Predicting on new data using locally weighted regression (LOESS/LOWESS)

How to fit a locally weighted regression in python so that it can be used to predict on new data?
There is statsmodels.nonparametric.smoothers_lowess.lowess, but it returns the estimates only for the original data set; so it seems to only do fit and predict together, rather than separately as I expected.
scikit-learn always has a fit method that allows the object to be used later on new data with predict; but it doesn't implement lowess.

Lowess works great for predicting (when combined with interpolation)! I think the code is pretty straightforward-- let me know if you have any questions!
Matplolib Figure
import matplotlib.pyplot as plt
%matplotlib inline
from scipy.interpolate import interp1d
import statsmodels.api as sm
# introduce some floats in our x-values
x = list(range(3, 33)) + [3.2, 6.2]
y = [1,2,1,2,1,1,3,4,5,4,5,6,5,6,7,8,9,10,11,11,12,11,11,10,12,11,11,10,9,8,2,13]
# lowess will return our "smoothed" data with a y value for at every x-value
lowess = sm.nonparametric.lowess(y, x, frac=.3)
# unpack the lowess smoothed points to their values
lowess_x = list(zip(*lowess))[0]
lowess_y = list(zip(*lowess))[1]
# run scipy's interpolation. There is also extrapolation I believe
f = interp1d(lowess_x, lowess_y, bounds_error=False)
xnew = [i/10. for i in range(400)]
# this this generate y values for our xvalues by our interpolator
# it will MISS values outsite of the x window (less than 3, greater than 33)
# There might be a better approach, but you can run a for loop
#and if the value is out of the range, use f(min(lowess_x)) or f(max(lowess_x))
ynew = f(xnew)
plt.plot(x, y, 'o')
plt.plot(lowess_x, lowess_y, '*')
plt.plot(xnew, ynew, '-')
plt.show()

I've created a module called moepy that provides an sklearn-like API for a LOWESS model (incl. fit/predict). This enables predictions to be made using the underlying local regression models, rather than the interpolation method described in the other answers. A minimalist example is shown below.
# Imports
import numpy as np
import matplotlib.pyplot as plt
from moepy import lowess
# Data generation
x = np.linspace(0, 5, num=150)
y = np.sin(x) + (np.random.normal(size=len(x)))/10
# Model fitting
lowess_model = lowess.Lowess()
lowess_model.fit(x, y)
# Model prediction
x_pred = np.linspace(0, 5, 26)
y_pred = lowess_model.predict(x_pred)
# Plotting
plt.plot(x_pred, y_pred, '--', label='LOWESS', color='k', zorder=3)
plt.scatter(x, y, label='Noisy Sin Wave', color='C1', s=5, zorder=1)
plt.legend(frameon=False)
A more detailed guide on how to use the model (as well as its confidence and prediction interval variants) can be found here.
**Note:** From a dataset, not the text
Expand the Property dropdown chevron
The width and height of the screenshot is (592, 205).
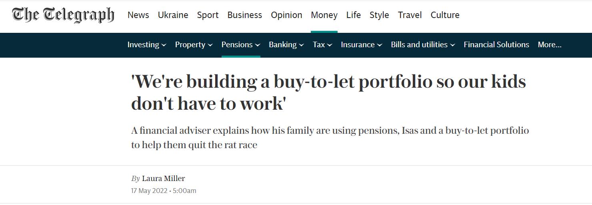(x=210, y=45)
Consider using Kernel Regression instead.
statmodels has an implementation.
If you have too many data points, why not use sk.learn's radiusNeighborRegression and specify a tricube weighting function?
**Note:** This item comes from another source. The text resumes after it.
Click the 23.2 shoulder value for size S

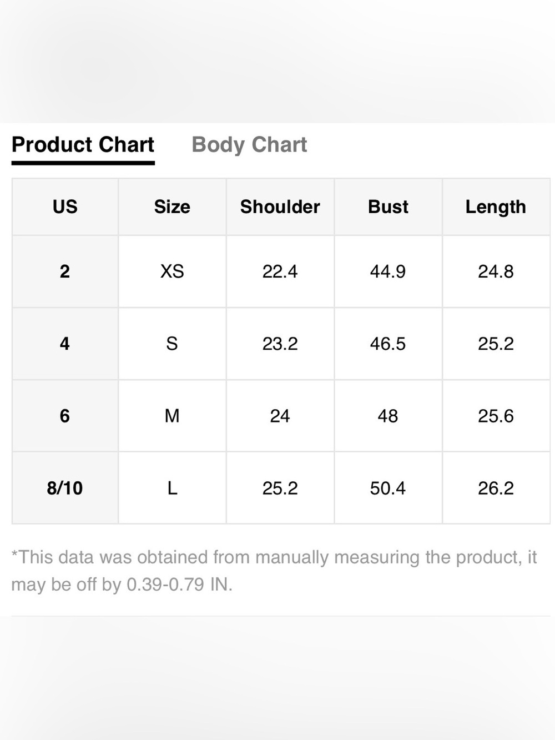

It's not clear whether it's a good idea to have a dedicated LOESS object with separate fit/predict methods like what is commonly found in Scikit-Learn. By contrast, for neural networks, you could have an object which stores only a relatively small set of weights. The fit method would then optimize the "few" weights by using a very large training dataset. The predict method only needs the weights to make new predictions, and not the entire training set.
Predictions based on LOESS and nearest neighbors, on the other hand, need the entire training set to make new predictions. The only thing a fit method could do is store the training set in the object for later use. If x and y are the training data, and x0 are the points at which to make new predictions, this object-oriented fit/predict solution would look something like the following:
model = Loess()
model.fit(x, y) # No calculations. Just store x and y in model.
y0 = model.predict(x0) # Uses x and y just stored.
By comparison, in my localreg library, I opted for simplicity:
y0 = localreg(x, y, x0)
It really comes down to design choices, as the performance would be the same.
One advantage of the fit/predict approach is that you could have a unified interface like they do in Scikit-Learn, where one model could easily be swapped by another. The fit/predict approach also encourages a machine learning way to think of it, but in that sense LOESS is not very efficient, since it requires storing and using all the data for every new prediction. The latter approach leans more towards the origins of LOESS as a scatterplot smoothing algorithm, which is how I prefer to think about it. This might also shed some light on why statsmodel do it the way they do.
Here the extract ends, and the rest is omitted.